WORK INSTRUCTION – Starting with the line that holds "Task: Tap the", reproduce each line through the last one of the data, exactly as written. Pictures are not copied.

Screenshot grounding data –
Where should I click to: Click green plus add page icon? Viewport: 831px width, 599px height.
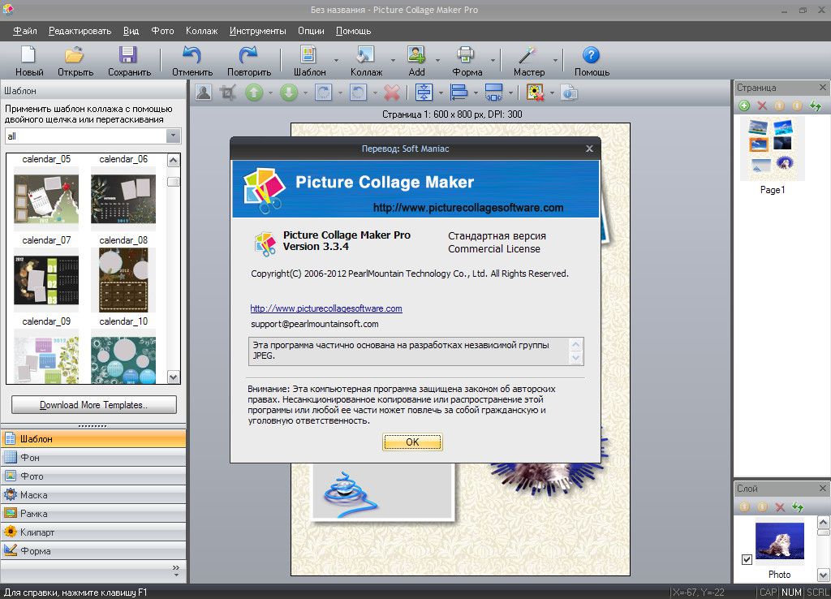pos(744,106)
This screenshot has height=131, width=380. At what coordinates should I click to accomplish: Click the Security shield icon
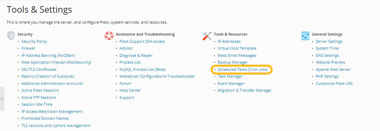pos(11,36)
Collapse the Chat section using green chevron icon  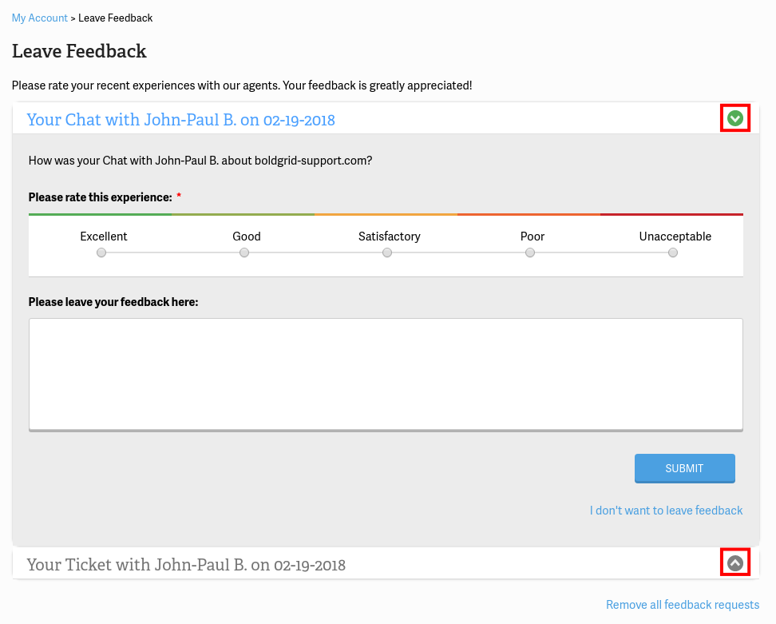point(735,119)
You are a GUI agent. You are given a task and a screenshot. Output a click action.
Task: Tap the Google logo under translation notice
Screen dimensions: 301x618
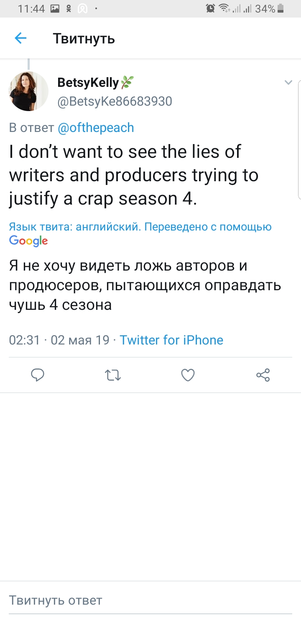[28, 241]
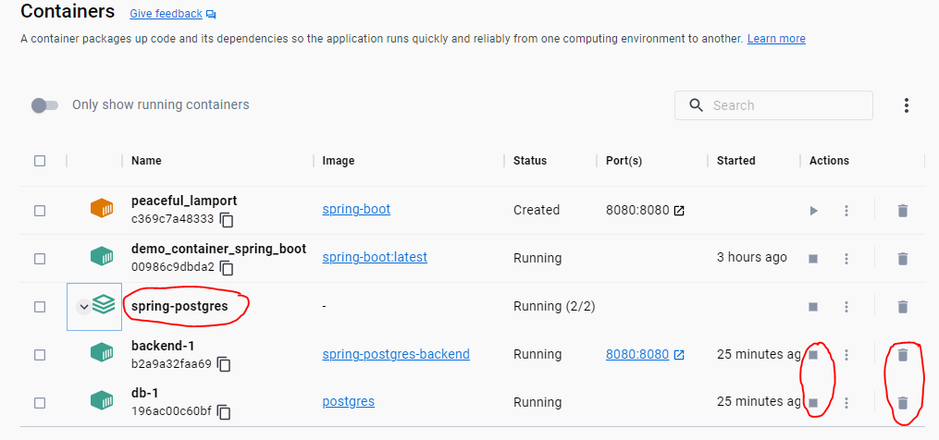Start the peaceful_lamport container
939x440 pixels.
tap(813, 211)
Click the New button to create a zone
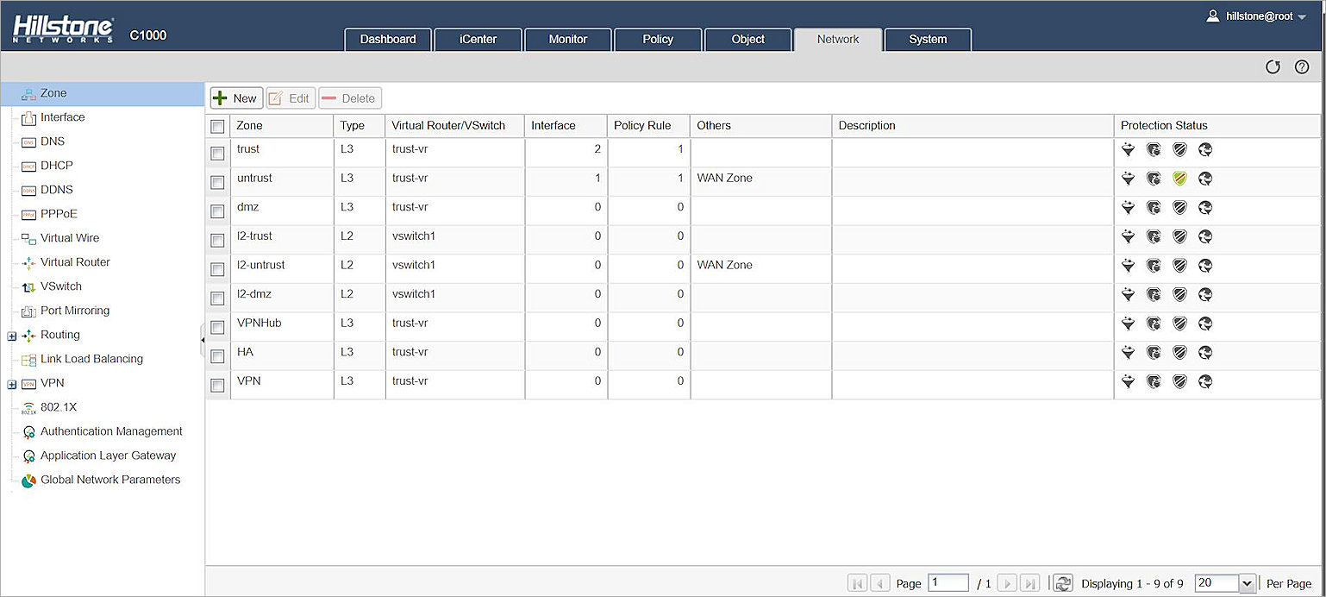 tap(235, 97)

SOLUTION TO THIS EXERCISE –
Task: Tap the Google logo under translation notice
Screen dimensions: 301x618
[28, 241]
Start the peaceful_lamport container
939x440 pixels.
tap(813, 211)
Click the New button to create a zone
 tap(235, 97)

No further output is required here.